Please arrange the records as a numbered list, starting at their first line and ending at the line that contains "point(548,376)", with both of those lines included and blank lines left out.

Data on locating visible targets
-=-=-

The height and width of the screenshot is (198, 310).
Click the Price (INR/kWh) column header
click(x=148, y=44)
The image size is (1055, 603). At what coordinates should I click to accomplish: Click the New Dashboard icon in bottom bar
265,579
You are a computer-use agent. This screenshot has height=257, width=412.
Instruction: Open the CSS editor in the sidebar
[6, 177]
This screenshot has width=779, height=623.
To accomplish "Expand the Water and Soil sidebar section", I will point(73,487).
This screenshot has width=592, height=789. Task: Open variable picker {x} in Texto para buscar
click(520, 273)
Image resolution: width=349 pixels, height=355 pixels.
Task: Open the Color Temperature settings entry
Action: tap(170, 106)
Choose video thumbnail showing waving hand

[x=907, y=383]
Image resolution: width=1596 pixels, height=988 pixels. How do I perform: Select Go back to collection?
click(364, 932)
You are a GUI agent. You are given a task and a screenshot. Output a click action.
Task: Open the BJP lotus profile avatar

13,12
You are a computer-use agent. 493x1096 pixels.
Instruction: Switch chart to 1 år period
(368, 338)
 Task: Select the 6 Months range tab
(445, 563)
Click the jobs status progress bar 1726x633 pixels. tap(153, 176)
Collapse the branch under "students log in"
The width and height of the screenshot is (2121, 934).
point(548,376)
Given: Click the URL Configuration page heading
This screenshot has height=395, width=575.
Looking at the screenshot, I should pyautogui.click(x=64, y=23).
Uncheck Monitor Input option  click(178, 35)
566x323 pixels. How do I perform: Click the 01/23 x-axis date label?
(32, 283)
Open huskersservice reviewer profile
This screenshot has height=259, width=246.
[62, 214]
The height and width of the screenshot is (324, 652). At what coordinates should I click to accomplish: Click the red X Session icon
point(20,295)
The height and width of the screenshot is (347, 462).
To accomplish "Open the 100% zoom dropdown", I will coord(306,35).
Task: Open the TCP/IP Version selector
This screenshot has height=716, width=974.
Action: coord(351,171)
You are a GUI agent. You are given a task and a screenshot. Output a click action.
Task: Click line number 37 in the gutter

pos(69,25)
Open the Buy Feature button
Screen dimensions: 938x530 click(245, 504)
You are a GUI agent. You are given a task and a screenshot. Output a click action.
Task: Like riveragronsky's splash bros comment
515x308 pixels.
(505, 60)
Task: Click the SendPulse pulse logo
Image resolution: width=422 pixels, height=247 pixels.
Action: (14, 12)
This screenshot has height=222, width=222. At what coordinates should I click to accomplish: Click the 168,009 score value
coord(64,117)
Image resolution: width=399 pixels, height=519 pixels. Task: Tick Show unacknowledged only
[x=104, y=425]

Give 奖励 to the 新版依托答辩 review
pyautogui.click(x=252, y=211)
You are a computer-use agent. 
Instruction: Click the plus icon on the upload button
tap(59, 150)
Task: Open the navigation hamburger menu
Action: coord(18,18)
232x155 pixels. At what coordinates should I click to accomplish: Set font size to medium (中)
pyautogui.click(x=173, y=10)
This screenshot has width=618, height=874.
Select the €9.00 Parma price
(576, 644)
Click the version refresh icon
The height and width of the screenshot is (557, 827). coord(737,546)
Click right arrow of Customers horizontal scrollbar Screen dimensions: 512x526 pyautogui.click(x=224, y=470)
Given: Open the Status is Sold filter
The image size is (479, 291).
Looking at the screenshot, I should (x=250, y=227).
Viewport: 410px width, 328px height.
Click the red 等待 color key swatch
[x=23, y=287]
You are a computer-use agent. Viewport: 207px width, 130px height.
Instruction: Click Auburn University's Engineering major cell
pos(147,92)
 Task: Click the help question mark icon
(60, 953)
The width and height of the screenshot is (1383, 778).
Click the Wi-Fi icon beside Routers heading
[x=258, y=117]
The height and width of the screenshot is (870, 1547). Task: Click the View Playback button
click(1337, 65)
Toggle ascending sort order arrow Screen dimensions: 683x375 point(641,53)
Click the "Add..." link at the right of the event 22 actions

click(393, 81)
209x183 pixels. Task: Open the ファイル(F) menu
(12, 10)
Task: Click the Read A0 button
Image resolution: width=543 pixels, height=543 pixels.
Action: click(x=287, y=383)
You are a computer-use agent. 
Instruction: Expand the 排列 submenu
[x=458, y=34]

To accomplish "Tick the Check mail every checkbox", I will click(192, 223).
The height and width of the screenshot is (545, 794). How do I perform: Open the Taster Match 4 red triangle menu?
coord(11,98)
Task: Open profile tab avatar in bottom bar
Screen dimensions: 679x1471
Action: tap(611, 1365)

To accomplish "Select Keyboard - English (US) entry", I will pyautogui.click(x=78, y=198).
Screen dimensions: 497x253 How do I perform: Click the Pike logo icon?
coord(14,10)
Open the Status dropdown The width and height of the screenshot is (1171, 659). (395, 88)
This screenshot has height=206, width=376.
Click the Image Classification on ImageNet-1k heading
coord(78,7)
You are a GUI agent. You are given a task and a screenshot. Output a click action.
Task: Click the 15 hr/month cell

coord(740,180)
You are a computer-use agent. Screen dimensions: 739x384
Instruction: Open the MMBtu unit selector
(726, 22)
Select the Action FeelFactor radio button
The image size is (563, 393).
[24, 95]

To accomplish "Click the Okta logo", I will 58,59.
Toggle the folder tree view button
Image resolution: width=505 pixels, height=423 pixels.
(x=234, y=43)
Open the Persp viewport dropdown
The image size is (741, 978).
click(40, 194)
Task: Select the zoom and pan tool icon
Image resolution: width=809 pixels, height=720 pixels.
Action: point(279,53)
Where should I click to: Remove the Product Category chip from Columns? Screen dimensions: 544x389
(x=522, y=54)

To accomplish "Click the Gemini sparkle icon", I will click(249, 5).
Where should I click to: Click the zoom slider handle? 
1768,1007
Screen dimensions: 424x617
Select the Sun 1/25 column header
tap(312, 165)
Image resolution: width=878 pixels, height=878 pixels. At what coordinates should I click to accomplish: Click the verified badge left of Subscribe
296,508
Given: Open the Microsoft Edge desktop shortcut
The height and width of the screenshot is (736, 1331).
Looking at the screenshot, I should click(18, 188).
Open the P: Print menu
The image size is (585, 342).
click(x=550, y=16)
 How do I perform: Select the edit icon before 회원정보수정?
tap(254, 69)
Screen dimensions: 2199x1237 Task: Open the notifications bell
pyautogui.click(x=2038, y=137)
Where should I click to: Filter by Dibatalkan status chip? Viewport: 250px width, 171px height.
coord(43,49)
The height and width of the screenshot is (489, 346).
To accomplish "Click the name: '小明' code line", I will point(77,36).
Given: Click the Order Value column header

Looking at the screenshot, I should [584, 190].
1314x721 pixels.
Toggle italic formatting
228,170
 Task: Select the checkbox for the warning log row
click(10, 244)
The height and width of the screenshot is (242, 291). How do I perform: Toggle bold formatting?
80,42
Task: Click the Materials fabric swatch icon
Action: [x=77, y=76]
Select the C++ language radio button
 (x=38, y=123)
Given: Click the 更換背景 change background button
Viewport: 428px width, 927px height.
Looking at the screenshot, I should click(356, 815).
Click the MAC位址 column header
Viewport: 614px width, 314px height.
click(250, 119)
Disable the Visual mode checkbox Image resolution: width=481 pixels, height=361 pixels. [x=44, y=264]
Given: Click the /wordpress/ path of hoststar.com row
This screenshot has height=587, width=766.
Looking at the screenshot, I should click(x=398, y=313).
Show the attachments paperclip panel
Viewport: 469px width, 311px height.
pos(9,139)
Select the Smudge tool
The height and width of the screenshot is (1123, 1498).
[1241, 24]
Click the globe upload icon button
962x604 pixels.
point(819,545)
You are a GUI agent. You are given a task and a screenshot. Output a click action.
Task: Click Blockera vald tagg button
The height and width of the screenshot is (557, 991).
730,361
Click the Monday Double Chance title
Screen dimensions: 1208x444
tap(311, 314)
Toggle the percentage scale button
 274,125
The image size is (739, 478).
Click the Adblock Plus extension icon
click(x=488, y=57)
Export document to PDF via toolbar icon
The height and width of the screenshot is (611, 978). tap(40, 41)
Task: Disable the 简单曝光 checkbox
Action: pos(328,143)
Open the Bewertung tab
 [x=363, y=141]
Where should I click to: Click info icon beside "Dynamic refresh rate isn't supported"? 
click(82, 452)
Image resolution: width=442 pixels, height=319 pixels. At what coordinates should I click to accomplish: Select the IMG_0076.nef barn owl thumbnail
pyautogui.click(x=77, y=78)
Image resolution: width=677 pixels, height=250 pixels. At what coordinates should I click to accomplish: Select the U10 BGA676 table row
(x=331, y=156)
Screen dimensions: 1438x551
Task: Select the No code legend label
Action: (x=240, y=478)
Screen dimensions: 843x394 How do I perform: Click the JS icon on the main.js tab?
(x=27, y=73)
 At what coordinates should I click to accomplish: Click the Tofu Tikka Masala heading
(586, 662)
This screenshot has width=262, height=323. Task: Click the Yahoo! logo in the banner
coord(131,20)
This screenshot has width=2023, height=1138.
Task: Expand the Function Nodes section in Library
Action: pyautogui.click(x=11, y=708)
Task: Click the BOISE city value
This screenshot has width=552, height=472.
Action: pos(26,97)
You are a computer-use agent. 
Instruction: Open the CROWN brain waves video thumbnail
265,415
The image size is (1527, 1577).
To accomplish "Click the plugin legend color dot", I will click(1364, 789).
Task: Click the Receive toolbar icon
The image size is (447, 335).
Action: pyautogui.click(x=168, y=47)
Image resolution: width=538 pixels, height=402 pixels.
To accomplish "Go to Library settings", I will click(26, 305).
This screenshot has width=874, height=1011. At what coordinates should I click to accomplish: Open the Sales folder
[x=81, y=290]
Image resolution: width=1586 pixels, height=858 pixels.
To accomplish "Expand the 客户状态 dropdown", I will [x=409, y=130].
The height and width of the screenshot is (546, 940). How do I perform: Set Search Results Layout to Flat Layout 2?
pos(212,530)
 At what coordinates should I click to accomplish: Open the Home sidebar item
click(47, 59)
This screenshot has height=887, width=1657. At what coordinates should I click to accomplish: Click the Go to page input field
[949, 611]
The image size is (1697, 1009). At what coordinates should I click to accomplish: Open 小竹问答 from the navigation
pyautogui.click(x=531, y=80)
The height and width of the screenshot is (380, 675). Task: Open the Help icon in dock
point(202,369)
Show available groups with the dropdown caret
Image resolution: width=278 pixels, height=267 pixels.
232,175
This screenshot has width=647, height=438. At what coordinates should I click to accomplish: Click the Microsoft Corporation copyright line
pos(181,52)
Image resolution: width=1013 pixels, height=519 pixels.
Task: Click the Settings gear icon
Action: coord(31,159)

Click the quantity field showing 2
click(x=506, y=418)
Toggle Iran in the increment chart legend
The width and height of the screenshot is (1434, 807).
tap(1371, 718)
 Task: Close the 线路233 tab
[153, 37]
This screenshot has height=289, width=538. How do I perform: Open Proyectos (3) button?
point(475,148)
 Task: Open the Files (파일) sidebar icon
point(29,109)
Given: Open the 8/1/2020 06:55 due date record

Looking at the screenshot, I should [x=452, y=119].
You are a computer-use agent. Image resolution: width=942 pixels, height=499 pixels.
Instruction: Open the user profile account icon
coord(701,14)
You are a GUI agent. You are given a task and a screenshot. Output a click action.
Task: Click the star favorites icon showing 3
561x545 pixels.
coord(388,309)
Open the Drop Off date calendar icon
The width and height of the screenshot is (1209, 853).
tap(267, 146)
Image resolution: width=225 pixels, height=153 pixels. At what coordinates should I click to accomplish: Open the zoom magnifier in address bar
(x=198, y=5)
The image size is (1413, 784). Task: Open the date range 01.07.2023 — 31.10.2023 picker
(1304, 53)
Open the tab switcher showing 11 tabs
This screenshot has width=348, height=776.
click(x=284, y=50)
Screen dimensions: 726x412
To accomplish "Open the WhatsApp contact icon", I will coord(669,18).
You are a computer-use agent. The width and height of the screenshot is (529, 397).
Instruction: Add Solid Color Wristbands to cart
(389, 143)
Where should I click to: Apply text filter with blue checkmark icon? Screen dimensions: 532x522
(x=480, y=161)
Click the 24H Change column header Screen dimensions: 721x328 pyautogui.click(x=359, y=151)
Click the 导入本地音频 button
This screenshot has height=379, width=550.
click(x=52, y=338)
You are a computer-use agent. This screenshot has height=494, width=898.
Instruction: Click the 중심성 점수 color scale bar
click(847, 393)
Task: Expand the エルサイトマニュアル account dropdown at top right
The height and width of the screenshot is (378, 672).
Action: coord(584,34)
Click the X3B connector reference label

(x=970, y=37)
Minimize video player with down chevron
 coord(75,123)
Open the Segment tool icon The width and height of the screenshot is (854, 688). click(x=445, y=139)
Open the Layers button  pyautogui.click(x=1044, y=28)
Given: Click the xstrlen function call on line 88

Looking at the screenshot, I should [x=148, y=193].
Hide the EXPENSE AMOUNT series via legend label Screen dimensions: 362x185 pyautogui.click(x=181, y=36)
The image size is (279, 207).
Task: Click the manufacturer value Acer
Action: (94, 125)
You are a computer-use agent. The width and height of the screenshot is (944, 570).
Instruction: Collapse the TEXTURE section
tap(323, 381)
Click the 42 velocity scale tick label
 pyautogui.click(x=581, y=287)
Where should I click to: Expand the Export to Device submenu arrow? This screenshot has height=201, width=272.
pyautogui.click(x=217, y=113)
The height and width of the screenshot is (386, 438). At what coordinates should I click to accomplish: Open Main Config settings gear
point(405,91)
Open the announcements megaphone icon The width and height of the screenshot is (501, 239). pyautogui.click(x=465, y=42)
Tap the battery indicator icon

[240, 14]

-=-=-

Answer below -
1. The height and width of the screenshot is (198, 310).
2. Click the Price (INR/kWh) column header
3. click(x=148, y=44)
4. The image size is (1055, 603). At what coordinates should I click to accomplish: Click the New Dashboard icon in bottom bar
5. 265,579
6. You are a computer-use agent. This screenshot has height=257, width=412.
7. Instruction: Open the CSS editor in the sidebar
8. [6, 177]
9. This screenshot has width=779, height=623.
10. To accomplish "Expand the Water and Soil sidebar section", I will point(73,487).
11. This screenshot has width=592, height=789. Task: Open variable picker {x} in Texto para buscar
12. click(520, 273)
13. Image resolution: width=349 pixels, height=355 pixels.
14. Task: Open the Color Temperature settings entry
15. Action: tap(170, 106)
16. Choose video thumbnail showing waving hand
17. [x=907, y=383]
18. Image resolution: width=1596 pixels, height=988 pixels. How do I perform: Select Go back to collection?
19. click(364, 932)
20. You are a GUI agent. You are given a task and a screenshot. Output a click action.
21. Task: Open the BJP lotus profile avatar
22. 13,12
23. You are a computer-use agent. 493x1096 pixels.
24. Instruction: Switch chart to 1 år period
25. (368, 338)
26.  Task: Select the 6 Months range tab
27. (445, 563)
28. Click the jobs status progress bar 1726x633 pixels. tap(153, 176)
29. Collapse the branch under "students log in"
30. The width and height of the screenshot is (2121, 934).
31. point(548,376)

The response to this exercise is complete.